▸ The task
Rewrite only the lines starting with the one that contains "Click the 1.1853" and going on through the one that contains "I will point(715,296).", substituting "drop-down" for "dropdown" and keeping everything else the same.

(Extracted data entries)
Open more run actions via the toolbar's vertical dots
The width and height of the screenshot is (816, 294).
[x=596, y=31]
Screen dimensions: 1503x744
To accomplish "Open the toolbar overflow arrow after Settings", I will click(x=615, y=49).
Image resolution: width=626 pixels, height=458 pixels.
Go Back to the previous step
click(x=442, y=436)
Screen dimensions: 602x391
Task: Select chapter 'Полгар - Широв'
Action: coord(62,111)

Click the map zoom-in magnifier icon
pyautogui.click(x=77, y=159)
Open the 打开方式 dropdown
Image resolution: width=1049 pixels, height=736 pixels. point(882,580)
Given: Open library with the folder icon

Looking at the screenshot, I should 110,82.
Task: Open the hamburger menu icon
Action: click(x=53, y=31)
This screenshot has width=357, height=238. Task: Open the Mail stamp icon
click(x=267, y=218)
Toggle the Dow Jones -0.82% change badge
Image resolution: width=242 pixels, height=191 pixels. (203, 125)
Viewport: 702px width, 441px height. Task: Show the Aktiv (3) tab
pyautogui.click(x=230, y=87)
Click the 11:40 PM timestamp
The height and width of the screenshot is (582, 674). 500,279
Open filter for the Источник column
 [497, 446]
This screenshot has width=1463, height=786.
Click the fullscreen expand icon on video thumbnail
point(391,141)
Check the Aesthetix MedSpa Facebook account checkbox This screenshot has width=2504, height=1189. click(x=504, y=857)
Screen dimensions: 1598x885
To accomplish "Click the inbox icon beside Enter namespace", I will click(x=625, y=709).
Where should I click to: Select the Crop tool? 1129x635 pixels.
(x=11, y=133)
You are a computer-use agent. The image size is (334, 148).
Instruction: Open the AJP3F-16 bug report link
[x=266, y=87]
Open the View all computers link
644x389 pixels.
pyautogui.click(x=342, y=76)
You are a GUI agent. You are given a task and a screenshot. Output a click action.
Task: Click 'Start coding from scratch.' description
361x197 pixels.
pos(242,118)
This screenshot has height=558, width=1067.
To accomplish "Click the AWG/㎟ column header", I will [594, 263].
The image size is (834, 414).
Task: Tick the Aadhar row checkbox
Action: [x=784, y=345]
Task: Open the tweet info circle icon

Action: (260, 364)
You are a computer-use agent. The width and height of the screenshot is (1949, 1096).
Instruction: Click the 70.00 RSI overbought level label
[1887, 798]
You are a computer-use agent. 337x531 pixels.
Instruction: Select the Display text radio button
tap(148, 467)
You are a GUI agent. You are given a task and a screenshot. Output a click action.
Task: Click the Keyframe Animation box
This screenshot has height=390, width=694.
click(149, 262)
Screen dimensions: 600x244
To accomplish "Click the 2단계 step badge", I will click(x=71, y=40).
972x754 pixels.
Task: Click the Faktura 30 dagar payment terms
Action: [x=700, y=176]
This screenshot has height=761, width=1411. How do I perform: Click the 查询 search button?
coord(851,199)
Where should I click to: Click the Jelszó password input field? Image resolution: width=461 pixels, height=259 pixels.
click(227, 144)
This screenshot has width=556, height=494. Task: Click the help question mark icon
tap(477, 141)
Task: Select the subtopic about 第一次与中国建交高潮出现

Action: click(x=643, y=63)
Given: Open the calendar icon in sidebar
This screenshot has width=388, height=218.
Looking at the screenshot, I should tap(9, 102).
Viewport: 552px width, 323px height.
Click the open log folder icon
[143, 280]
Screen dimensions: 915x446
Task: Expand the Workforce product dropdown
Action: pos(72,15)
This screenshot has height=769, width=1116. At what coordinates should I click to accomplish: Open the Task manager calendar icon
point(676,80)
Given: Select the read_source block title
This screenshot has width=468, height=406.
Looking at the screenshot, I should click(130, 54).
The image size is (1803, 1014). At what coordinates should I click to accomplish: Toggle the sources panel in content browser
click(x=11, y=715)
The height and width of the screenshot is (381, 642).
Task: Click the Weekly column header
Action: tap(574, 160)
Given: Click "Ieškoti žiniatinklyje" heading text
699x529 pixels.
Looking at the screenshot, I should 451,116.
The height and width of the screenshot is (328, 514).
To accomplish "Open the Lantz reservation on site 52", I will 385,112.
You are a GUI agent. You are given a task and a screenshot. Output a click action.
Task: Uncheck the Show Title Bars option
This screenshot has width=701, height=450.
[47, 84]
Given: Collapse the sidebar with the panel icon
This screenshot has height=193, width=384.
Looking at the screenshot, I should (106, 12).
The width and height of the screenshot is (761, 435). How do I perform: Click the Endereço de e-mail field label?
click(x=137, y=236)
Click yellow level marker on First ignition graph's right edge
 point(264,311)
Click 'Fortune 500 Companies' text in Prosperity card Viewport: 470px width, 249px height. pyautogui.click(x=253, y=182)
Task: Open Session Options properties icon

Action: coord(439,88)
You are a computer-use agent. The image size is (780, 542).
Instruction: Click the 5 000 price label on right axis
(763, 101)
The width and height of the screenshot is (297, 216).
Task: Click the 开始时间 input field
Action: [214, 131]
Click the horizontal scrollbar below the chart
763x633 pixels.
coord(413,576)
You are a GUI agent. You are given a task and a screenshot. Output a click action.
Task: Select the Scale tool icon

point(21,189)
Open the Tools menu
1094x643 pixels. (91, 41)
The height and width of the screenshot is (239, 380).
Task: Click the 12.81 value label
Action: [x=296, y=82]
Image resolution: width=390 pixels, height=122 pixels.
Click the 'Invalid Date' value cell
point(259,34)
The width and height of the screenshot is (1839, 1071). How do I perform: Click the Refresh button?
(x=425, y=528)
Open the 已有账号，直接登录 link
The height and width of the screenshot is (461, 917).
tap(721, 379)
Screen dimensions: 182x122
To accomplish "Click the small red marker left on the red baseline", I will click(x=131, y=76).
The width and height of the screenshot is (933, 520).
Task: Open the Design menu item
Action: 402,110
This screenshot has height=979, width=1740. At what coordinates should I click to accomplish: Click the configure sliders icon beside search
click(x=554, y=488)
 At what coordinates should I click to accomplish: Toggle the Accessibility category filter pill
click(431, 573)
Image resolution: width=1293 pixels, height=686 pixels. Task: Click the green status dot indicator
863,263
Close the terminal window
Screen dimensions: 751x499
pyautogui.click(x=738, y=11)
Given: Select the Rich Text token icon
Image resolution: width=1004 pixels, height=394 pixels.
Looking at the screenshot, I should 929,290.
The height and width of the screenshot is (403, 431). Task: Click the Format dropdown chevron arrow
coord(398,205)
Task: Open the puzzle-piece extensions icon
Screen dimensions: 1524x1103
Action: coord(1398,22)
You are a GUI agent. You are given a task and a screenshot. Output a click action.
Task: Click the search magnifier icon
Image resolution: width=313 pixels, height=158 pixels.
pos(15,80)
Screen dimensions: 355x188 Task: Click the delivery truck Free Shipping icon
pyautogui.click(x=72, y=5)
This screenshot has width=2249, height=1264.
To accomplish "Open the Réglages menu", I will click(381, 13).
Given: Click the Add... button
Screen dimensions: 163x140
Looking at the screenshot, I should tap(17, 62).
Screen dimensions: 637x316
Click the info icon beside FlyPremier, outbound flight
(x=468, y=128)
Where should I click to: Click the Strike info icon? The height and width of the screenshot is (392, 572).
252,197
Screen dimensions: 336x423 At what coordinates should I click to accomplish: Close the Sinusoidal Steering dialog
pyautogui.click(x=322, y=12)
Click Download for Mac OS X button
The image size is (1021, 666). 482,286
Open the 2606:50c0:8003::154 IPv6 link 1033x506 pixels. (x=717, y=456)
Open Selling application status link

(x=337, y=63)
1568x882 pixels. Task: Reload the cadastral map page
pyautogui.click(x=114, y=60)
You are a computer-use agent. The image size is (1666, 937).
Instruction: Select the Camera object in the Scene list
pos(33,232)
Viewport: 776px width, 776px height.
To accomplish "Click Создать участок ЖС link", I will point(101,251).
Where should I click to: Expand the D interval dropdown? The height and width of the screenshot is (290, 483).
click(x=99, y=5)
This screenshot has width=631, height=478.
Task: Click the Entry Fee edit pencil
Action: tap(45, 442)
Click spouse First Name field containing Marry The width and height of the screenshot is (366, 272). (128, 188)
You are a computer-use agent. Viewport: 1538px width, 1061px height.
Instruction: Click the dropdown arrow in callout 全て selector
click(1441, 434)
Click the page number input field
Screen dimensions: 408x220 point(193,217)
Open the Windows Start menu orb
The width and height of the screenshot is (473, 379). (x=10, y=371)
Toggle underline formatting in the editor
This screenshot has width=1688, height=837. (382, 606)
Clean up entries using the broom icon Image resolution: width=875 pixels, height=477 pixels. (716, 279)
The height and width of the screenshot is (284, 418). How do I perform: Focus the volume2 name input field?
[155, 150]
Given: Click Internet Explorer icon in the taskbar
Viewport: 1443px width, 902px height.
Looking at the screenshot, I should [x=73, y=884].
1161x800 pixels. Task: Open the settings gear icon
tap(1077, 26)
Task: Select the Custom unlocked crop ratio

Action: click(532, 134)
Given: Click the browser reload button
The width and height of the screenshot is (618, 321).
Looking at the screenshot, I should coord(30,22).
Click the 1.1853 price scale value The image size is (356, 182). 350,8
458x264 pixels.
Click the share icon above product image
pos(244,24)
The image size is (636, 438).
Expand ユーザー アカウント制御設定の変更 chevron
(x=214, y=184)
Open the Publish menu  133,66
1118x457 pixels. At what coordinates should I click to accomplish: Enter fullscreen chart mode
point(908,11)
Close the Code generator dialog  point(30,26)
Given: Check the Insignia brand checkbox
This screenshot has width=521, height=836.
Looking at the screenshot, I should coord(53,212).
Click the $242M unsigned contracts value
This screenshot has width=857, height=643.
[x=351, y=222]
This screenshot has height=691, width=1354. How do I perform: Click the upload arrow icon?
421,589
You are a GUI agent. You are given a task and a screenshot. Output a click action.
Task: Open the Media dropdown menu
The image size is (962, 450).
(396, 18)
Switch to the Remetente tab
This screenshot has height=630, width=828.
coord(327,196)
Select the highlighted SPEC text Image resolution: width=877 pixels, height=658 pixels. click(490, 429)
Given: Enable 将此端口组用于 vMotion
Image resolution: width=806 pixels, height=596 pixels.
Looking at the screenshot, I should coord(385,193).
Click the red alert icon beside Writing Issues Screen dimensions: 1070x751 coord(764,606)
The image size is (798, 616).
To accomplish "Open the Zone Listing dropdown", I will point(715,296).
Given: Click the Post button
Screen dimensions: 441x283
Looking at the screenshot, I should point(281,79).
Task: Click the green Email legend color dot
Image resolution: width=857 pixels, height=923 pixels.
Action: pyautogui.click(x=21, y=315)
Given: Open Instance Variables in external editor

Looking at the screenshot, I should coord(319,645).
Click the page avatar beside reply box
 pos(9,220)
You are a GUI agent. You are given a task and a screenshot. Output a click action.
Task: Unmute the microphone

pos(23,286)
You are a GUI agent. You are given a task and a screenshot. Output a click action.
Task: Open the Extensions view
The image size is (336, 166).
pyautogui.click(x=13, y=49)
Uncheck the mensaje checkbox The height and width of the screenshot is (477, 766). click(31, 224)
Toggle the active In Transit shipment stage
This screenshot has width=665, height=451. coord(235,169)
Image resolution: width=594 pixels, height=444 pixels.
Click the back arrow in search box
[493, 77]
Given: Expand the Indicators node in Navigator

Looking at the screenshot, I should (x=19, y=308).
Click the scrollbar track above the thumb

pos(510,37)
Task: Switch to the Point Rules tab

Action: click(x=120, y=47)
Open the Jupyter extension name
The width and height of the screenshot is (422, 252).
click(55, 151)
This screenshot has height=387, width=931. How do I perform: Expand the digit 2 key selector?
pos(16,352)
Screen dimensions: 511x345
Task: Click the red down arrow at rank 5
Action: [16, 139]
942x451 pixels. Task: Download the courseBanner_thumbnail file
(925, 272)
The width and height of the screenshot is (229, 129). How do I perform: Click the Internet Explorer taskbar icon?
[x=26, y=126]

▸ Right answer
Click the 1.1853 price scale value The image size is (356, 182). 350,8
458x264 pixels.
Click the share icon above product image
pos(244,24)
The image size is (636, 438).
Expand ユーザー アカウント制御設定の変更 chevron
(x=214, y=184)
Open the Publish menu  133,66
1118x457 pixels. At what coordinates should I click to accomplish: Enter fullscreen chart mode
point(908,11)
Close the Code generator dialog  point(30,26)
Given: Check the Insignia brand checkbox
This screenshot has width=521, height=836.
Looking at the screenshot, I should coord(53,212).
Click the $242M unsigned contracts value
This screenshot has width=857, height=643.
[x=351, y=222]
This screenshot has height=691, width=1354. How do I perform: Click the upload arrow icon?
421,589
You are a GUI agent. You are given a task and a screenshot. Output a click action.
Task: Open the Media drop-down menu
The image size is (962, 450).
(396, 18)
Switch to the Remetente tab
This screenshot has height=630, width=828.
coord(327,196)
Select the highlighted SPEC text Image resolution: width=877 pixels, height=658 pixels. click(490, 429)
Given: Enable 将此端口组用于 vMotion
Image resolution: width=806 pixels, height=596 pixels.
Looking at the screenshot, I should coord(385,193).
Click the red alert icon beside Writing Issues Screen dimensions: 1070x751 coord(764,606)
The image size is (798, 616).
To accomplish "Open the Zone Listing drop-down", I will point(715,296).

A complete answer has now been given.